North of the SAAR the South Sandwich plate consumes the South American plate at a rate of 65.8 mm/yr driven by back-arc extension.
This fast subduction has broken off the southern part of the South American plate between the north-eastern end of the South Sandwich Arc and the Mid-Atlantic Ridge, leaving a separate microplate called 'Sur' (Spanish for 'South') north of the SAAR. The southern part of this Sur microplate has probably also been broken off and is subducting independently under the South Sandwich Arc.

==Tectonic evolution==
The break-up of Gondwana began in the Mid- to Late Jurassic in what is today the Mozambique Basin east of Africa, whereas the South American and African plates started to break apart during the Early Cretaceous. Between these events neither the Mid-Atlantic Ridge nor the Bouvet triple junction existed and the SAAR formed a continuous ridge together with the Southwest Indian Ridge.

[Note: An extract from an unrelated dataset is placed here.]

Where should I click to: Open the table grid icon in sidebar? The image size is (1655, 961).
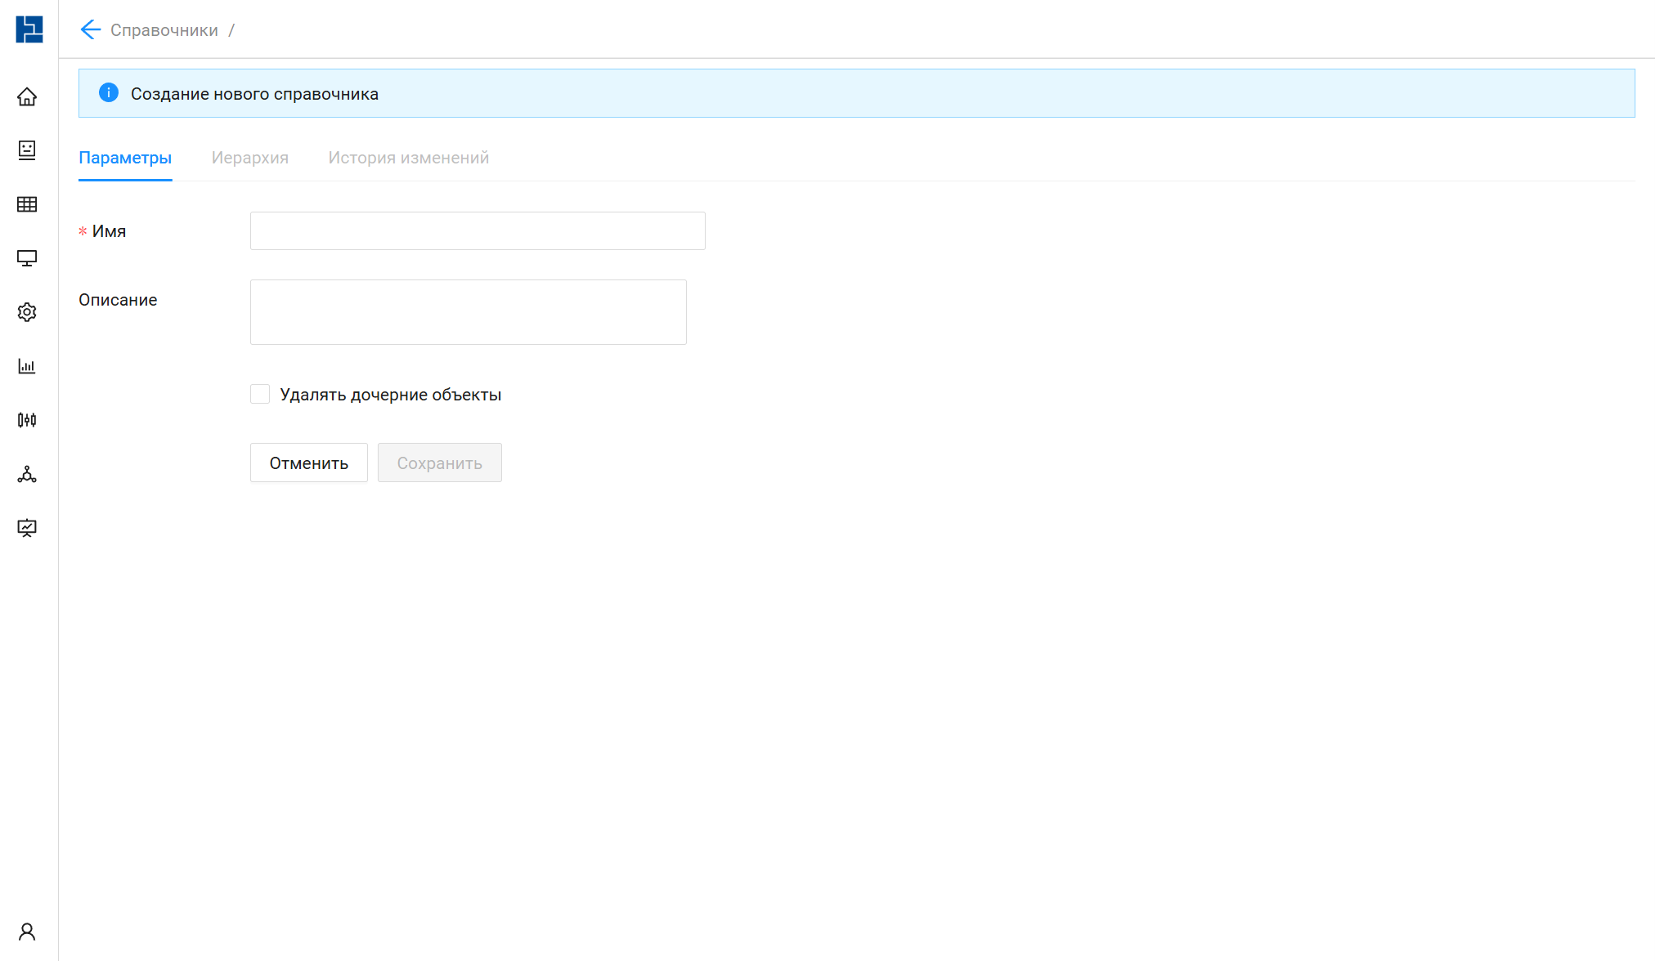click(27, 204)
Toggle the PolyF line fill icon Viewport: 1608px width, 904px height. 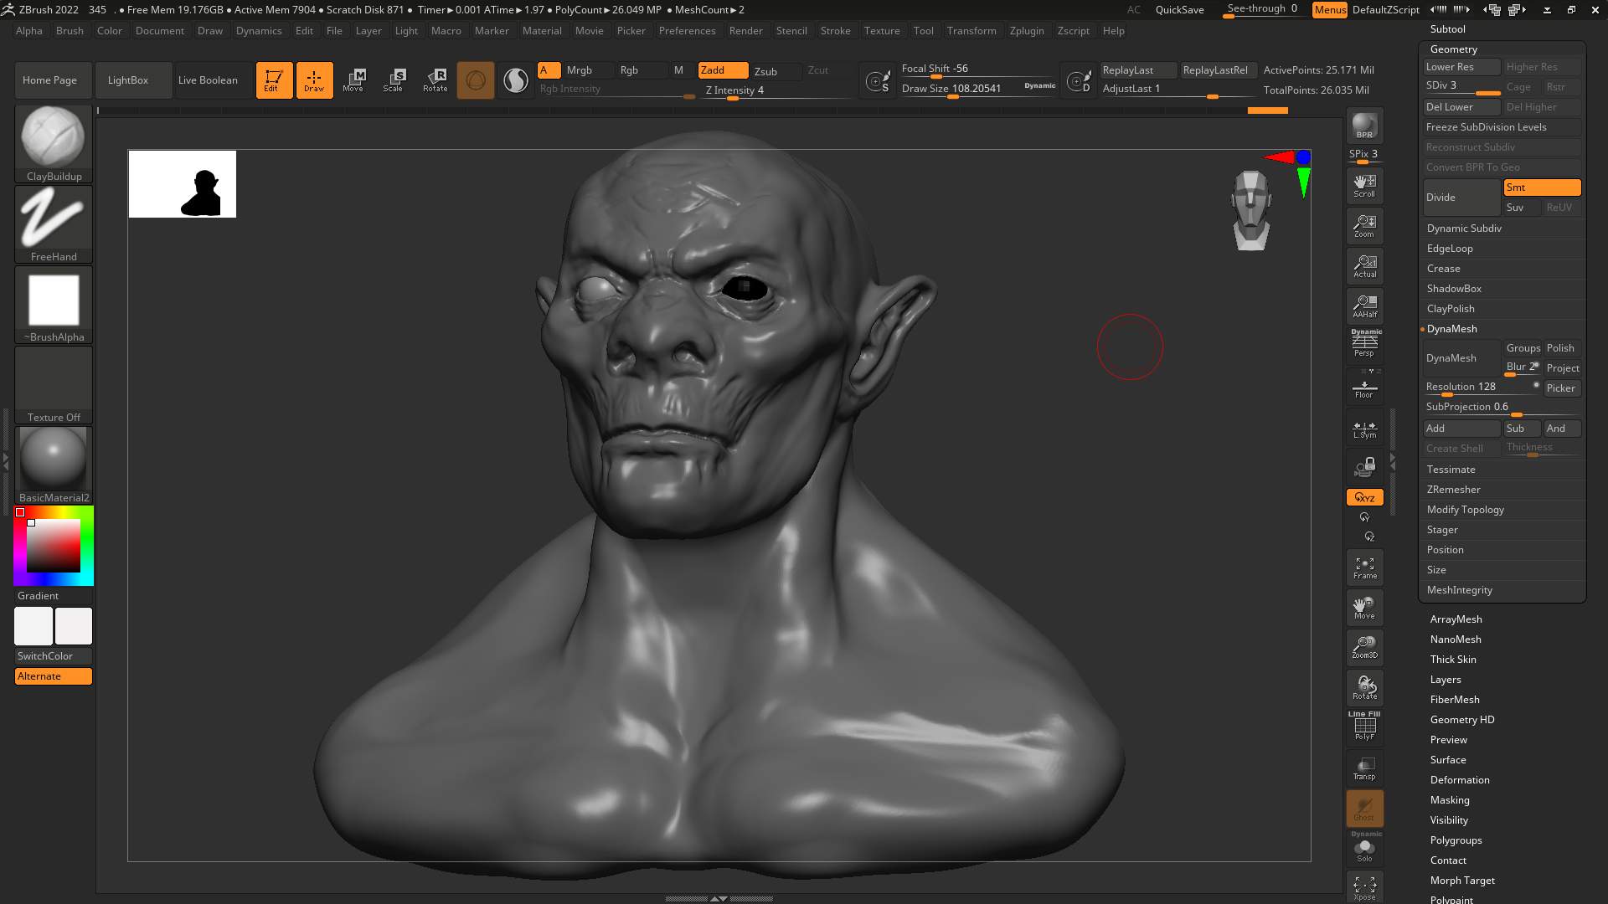pyautogui.click(x=1364, y=727)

Around 106 Ma the eastern end of the Falkland Plateau separated from the Agulhas Bank, opening the South Atlantic which, however, remained an enclosed basin north of the Falkland Plateau until 85–83 Ma. Around 97 Ma the Northeast Georgia Rise (today north of the Scotia plate) and the Maud Rise (off Antarctica) were located next to the Agulhas Plateau (south of South Africa) where the Bouvet hotspot formed the Southern Ocean Large Igneous Province (112–93 Ma).

The Bouvet triple junction, today considered an R-F-F (ridge-fault-fault) type triple junction, was an R-R-R type before anomaly 28 (c. 64 Ma), which means that before the Scotia plate started to develop in the Mid-Tertiary, only ridges and transform faults separated Africa, Antarctica, and South America. The north–south motion of Antarctica relative to Africa and South America before anomaly 28 changed to a slow east–west clockwise motion around 60 Ma, an abrupt change coincident with change in triple junction configuration.

During the Late Paleocene–Early Eocene Antarctica and South America separated at a rate of only 0.3 cm/yr. The brief opening of small extensional basins south of Tierra del Fuego initiated the opening of the Drake Passage around 49 Ma after which the spreading rate increased eight-fold to 2.4 cm/yr.
As the Antarctic—South American plate motion changed from north to north-west during this period, oceanic crust in the north-west Weddell Sea started to subduct on the eastern side of the Drake land bridge—the eastward migration of the South Sandwich Trench had begun.